Ich weiß nicht, ob ich von Rupi Kaur schon etwas gehört hatte, bevor mir eine Freundin ihr Printdebüt „milk and honey“ schenkte. Da ich nicht auf Instagram bin, bleiben fast alle „Instaphänomene“ unterhalb meiner Wahrnehmungsschwelle und das ist auch gut so. Bei diesem Buch hätte ich allerdings möglicherweise etwas verpasst.

Auf dem schwarzen Cover von Rupi Kaurs "Milk und Honey", das auf einem hellen Holztisch liegt, steht oben der Buchtitel und darunter etwas kleiner der Name der Autorin. Zwei ebenfalls in weiß gezeichnete Bienen krabbeln Richtung Schrift - die eine aus der unteren linken Ecke, die andere weitere oben rechts. Ganz unten am Rand steht in dunkelgelber Schrift #1 New York Times Beststeller

Ich bin mir bei vielen der Texte und Textschnipsel, die Kaur in die Kapitel the hurting, the loving, the breaking und the healing unterteilt hat, alles andere als sicher, ob sie sich wie Lyrik lesen oder nicht Kurznachrichten an sich selbst und andere darstellen. Vieles erinnert mich eher an aufmunternde oder clevere Weisheitssprüche, wie man sie außerhalb von Social Media manchmal auf Kalendern findet.

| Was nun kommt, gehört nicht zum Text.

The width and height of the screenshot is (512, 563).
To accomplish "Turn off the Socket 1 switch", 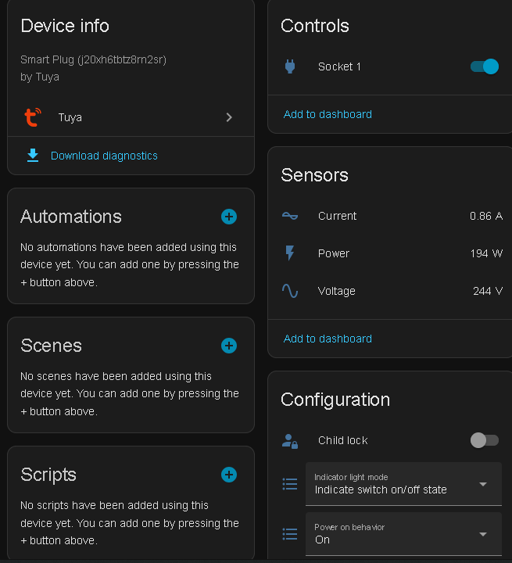I will coord(485,66).
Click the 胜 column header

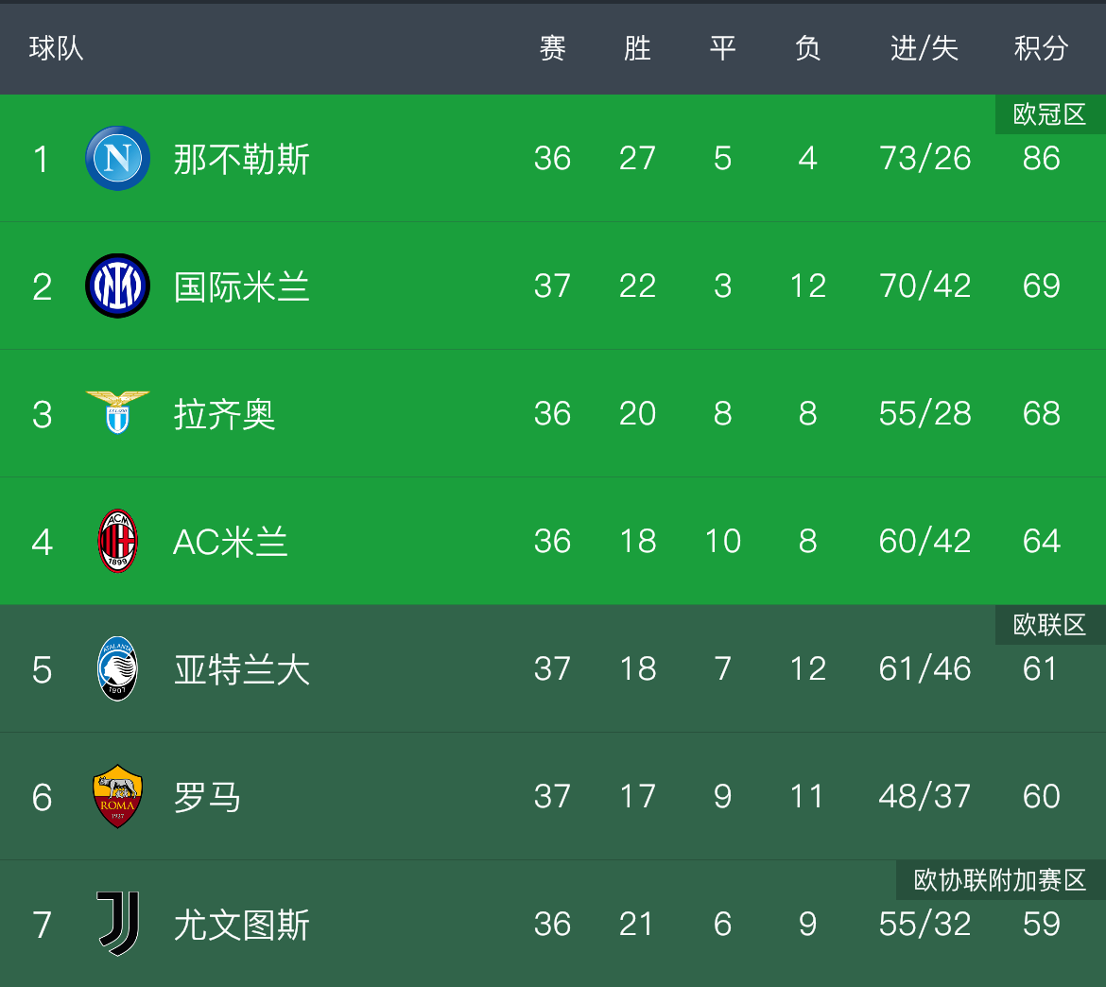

Ein Beispiel dafür sind diese Zeilen auf S. 192:

for you to see beauty here
does not mean
there is beauty in me
it means there is beauty rooted
so deep within you
you see it everywhere

Ist das nun ein poetischer Gedanke leicht verschleudert in postkartentauglicher Sprache oder im Gegenteil wirksam in einfache Sprache gekleidet, sodass damit Menschen erreicht werden, die nicht auf die Idee kämen, Lyrik als solche lesen zu wollen?

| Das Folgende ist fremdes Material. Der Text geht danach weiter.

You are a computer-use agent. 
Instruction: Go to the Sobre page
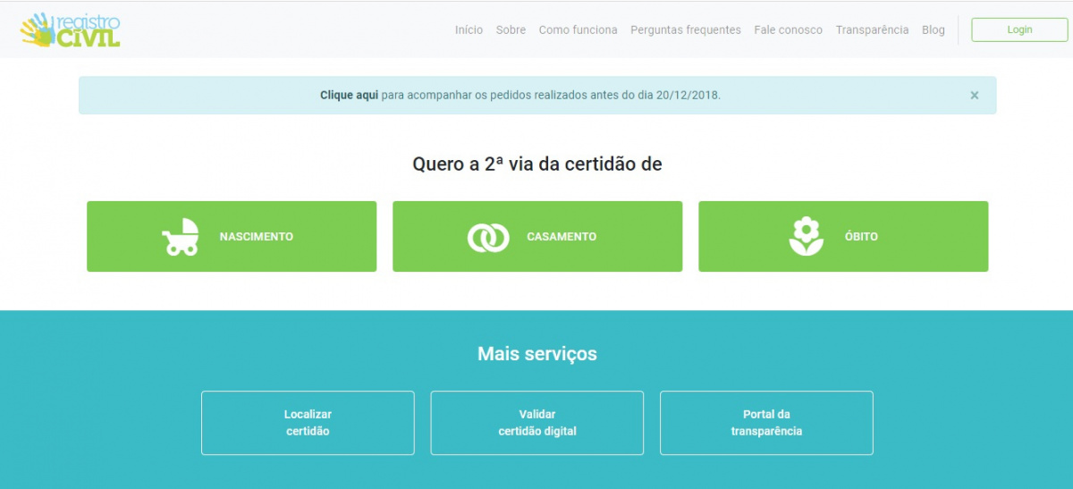pyautogui.click(x=511, y=30)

Während ich mir solche und andere Fragen beim Lesen stellte, war eines jedoch stets mehr als einen Blick wert: Die Zeichnungen von rupi kaur mögen simpel anmuten, doch sie bringen die Dingeauf den Punkt und weiten den Blick:

Das Buch ist so aufgeschlagen, dass der Blick auf die hell erleuchtete rechte Seite (S. 153) fällt. Sie zeigt die Zeichnung einer Frau, die im Boden wurzelt wie ein Baum und deren nach oben ausgestreckte Arme zu Ästen werden. Darunter steht: loneliness is a sign you are in desperate need of yourself

Solo würde ich ihre Texte nicht unbedingt lesen wollen oder gar müssen. Aber ihre Zeichnungen sind anschauenswert, sie möchte ich nicht missen.